O perigo mais evidente da presença de turbinas eólicas próximas a áreas de ocorrência de aves ameaçadas é, sem dúvida alguma, a rotação de suas pás, que pode vir a provocar colisões. Estima-se que, nos Estados Unidos, mais de 500 mil pássaros morram por ano desta maneira.
Há ainda o óbito por eletrocussão causado pelo choque com linhas de transmissão, necessárias para levar a energia produzida nessas plantas para outras regiões.
Todavia, o impacto desses complexos não se restringe apenas a acidentes com aves. A construção envolve a supressão de vegetação, a abertura de estradas para a chegada das imensas turbinas e demais equipamentos, por exemplo.
O soldadinho-do-araripe e sua crista de fogo: logo que foi descoberto ele já foi considerado
em perigo crítico de extinção
(Foto: Araripe_Manakin_Hurbenm, CC BY-SA 4.0, via Wikimedia Commons)

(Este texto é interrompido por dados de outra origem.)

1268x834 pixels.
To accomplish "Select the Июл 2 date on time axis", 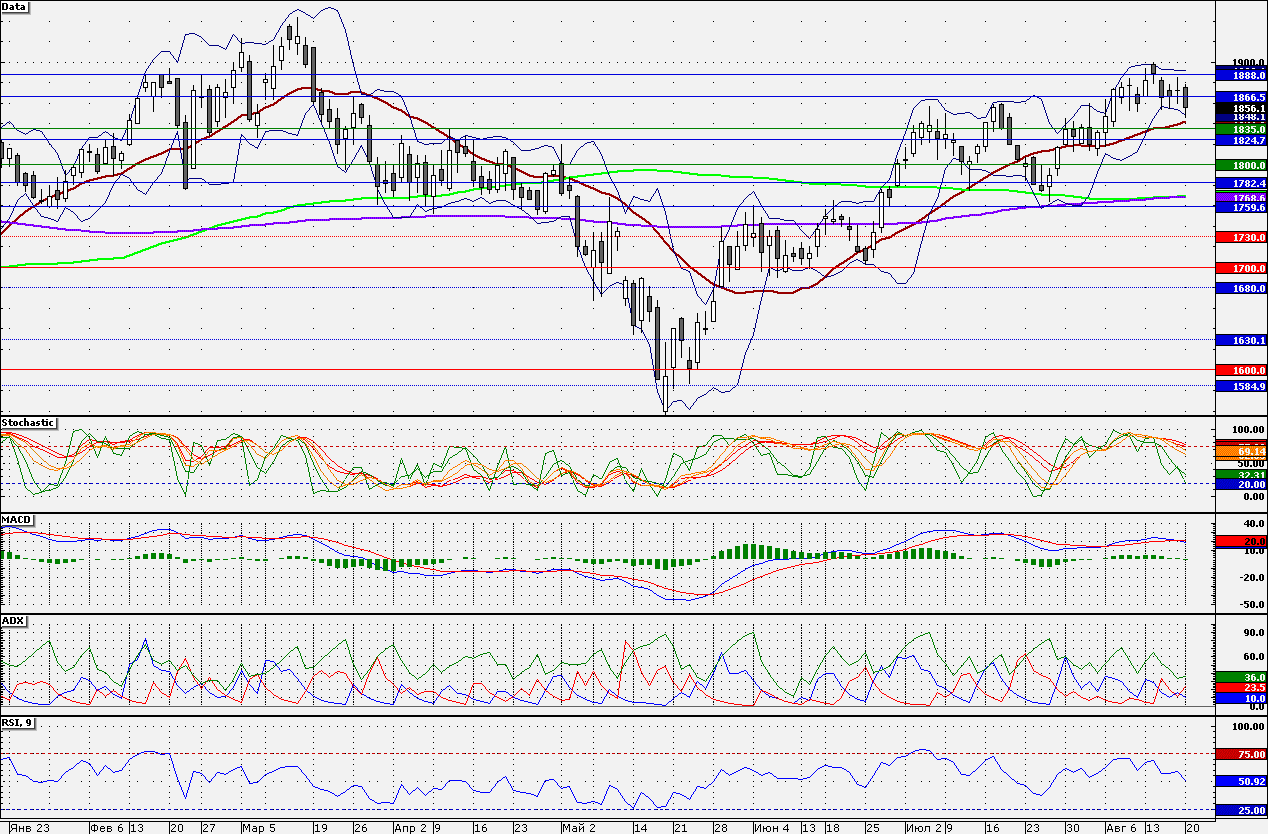I will (923, 828).

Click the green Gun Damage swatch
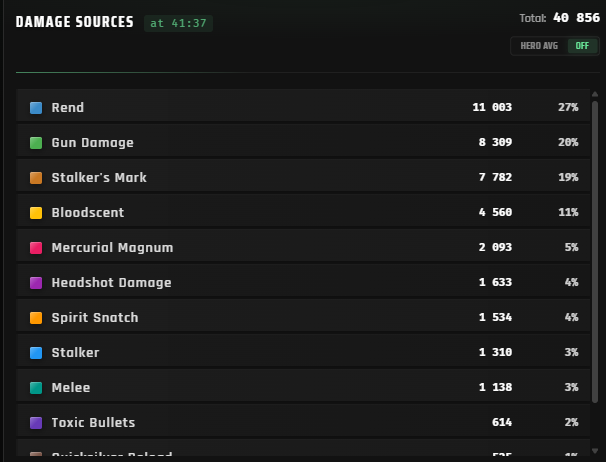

Na Caatinga, os melhores ventos
A região Nordeste é a menina dos olhos do setor eólico brasileiro. Ela concentra 90% desses empreendimentos no país e 85% deles estão na Caatinga, a maior parte no Rio Grande do Norte e na Bahia. Por uma série de fatores, é nesse bioma que está o que se considera o vento ideal para geração de energia – aquele que é mais constante, com velocidade estável e que não muda de direção com frequência.
O segmento eólico é relativamente novo no Brasil – o primeiro leilão público aconteceu em 2009, o primeiro parque foi inaugurado em 2011 e uma legislação específica para o licenciamento foi aprovada em 2014.
“A legislação é federal e traz as diretrizes para que os governos estaduais façam a sua legislação”, explica Elbia Gannoum, presidente executiva da ABEEólica, associação que representa as empresas do setor. “Nós, investidores, fomos aprendendo a lidar com a legislação estadual e não a consideramos burocrática, nem limitadora”.
Mas alguns especialistas da área de conservação afirmam que, embora o investimento em fontes renováveis e energia limpa seja muito bem-vindo, é preciso um maior rigor na análise e monitoramento dos projetos.
“Em geral, as energias renováveis são muito colocadas como solução. E são. Mas entendemos que não da forma como tem sido feita no Nordeste, na Caatinga principalmente. Tem sido de uma forma predatória e muito pouco regulada e preocupada com o bioma e com as pessoas que vivem nele”, critica o biólogo Paulo Marinho, doutor em Ecologia pela Universidade Federal do Rio Grande do Norte e especialista na conservação de mamíferos na Caatinga.
Quarto maior bioma do Brasil, com 860 mil km2, a Caatinga tem só pouco mais de 2% de seu território preservado por unidades de conservação de proteção integral, segundo dados do Ministério do Meio Ambiente de 2020.<
“Comparativamente a outros biomas, a Caatinga é subestudada. Mas ela tem uma grande riqueza de endemismos, isso quer dizer que várias espécies que ocorrem ali não existem em nenhum outro lugar do mundo”, diz Sandino Silva, coordenador de Relações Institucionais da Associação Caatinga.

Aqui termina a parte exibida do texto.